During shore leave in mid-1992, he was beaten to death and his body and face mutilated by one of those drunken shipmates. There was the usual “gay panic” excuse that the dead gay man had made a pass at him, which turned out to be a lie. Espousing unmitigated hatred for gay men, the killer later said his own murdering of Schindler “could have been averted had homosexuals not been allowed in the military,” a kind of “boys will be boys” on steroids.

Congressional defenders of the ban tacitly agreed. They took the American public on a televised tour of an aircraft carrier to highlight the supposed threat that straight sailors would face from “predatory homosexuals” in cramped quarters and communal showers.

Military leaders characterized being gay as merely “behavioral” and belittled the idea that the ban had anything to do with prejudice, never mind that their “good order” and “discipline” rationale treated the ban as a necessary response to some natural urge to bash gays. The debate was degrading and the eventual defeat humiliating.

But today the ban is gone and enduring that public debate helped make it so. Despite the immediate loss, merely having the debate proved crucial in bringing about change.

The high-profile debate dramatically increased public familiarity with the military ban and gay rights generally. Although the AIDS crisis had put a spotlight on gay lives, the military debate focused Americans, for the first time as a whole, on a specific question of gay equality. Everyday people from Portland to Peoria found themselves more immersed in discussions about gay rights in that one year than during their entire previous lifetimes.

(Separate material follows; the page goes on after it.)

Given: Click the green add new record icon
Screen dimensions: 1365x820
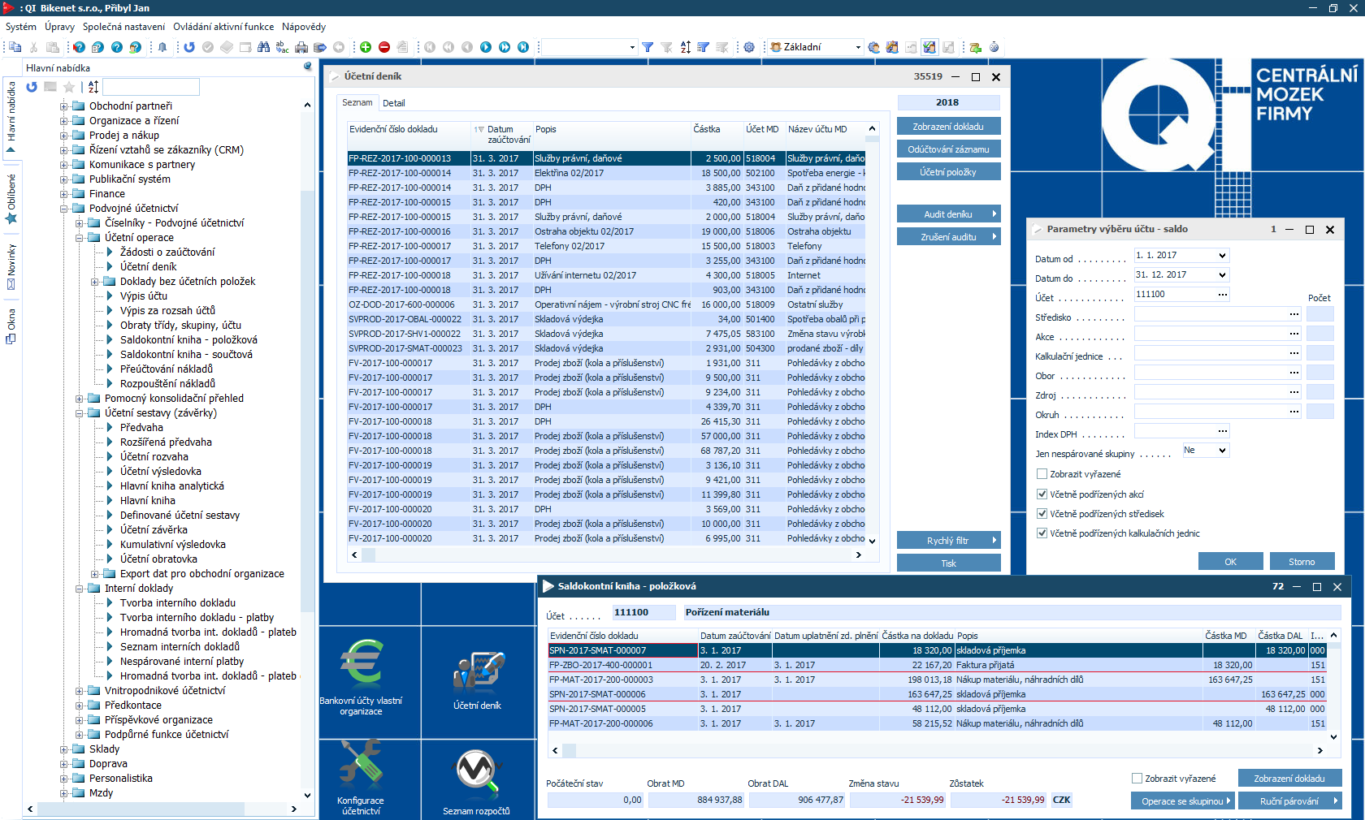Looking at the screenshot, I should (366, 47).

It was the first time many Americans ever encountered a gay service member. In addition to the horrifying story of Schindler and his distraught mother, people heard the stories of Leonard Matlovich, Perry Watkins and Grethe Cammermeyer, gay or lesbian service members who had previously challenged their discharges in court.

The public met Keith Meinhold and then Tracy Thorne and then Zoe Dunning, Jose Zuniga and other service members who, one after another, deliberately outed themselves in television interviews or at protest rallies, risking their careers to help end the ban. They gave the issue a real public face and their courage and competence eroded longstanding stereotypes.

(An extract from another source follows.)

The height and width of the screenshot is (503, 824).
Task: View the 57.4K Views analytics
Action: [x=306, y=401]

The debate also drew out influential new supporters, sometimes unexpectedly. A conservative icon, retired Sen. Barry Goldwater (R-Ariz.) called for ending the ban in an op-ed in the Washington Post. “You don’t need to be ‘straight’ to fight and die for your country,” he wrote, “You just need to shoot straight.” Goldwater, it turned out, had an openly gay grandson and came to see the ban as inconsistent with his own libertarian leanings. While his endorsement did not carry the day in 1993, his quotable quip resonated for years. He helped make it okay to be pro-gay.

As in the public debate over the military ban, similar seeds of hope for future change have appeared throughout the debate over the Kavanaugh allegations and the broader #MeToo movement. Now wehave discussions by everyday people like never before, brave survivors coming forward and putting real faces on the issue and new supporters emerging from sometimes unexpected places. Win or lose, the public debate had these effects regardless. This is how conflict creates change.

The “gays in the military” debate of the early 1990s proved to be an inflection point. The heroes who came forward then did not vanish, though many did lose their military careers. They continued to press for change as others came forward to join them.

The “water cooler” conversations around the country continued and additional supporters emerged. Opposition to the ban grew, reaching 60 percent by 2000 and nearly 70 percent by 2005. Finally, in 2010, the ban fell.

Of course, that kind of change does not happen automatically and there is no guarantee that it happens at all. But the soul-crushing public debate over the Kavanaugh allegations has generated its own seeds for future change. They will need steady and dedicated cultivation, but this moment can be an inflection point too. You don’t have to win every point to make real progress.

J. Stephen Clark is a professor of law at Albany Law School in Albany, N.Y. His research interests include constitutional law, conflict of laws, employment discrimination and LGBT rights.